[Saved data entries]
··········

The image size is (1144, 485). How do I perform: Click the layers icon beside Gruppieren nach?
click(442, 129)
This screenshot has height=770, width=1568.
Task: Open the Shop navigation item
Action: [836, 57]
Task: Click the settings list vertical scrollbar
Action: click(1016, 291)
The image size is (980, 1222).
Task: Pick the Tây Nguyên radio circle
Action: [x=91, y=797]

··········

YOUR GOAL: Please print out every record exactly as it is written.

OUTPUT:
The image size is (1144, 485). How do I perform: Click the layers icon beside Gruppieren nach?
click(442, 129)
This screenshot has height=770, width=1568.
Task: Open the Shop navigation item
Action: [836, 57]
Task: Click the settings list vertical scrollbar
Action: click(1016, 291)
The image size is (980, 1222).
Task: Pick the Tây Nguyên radio circle
Action: [x=91, y=797]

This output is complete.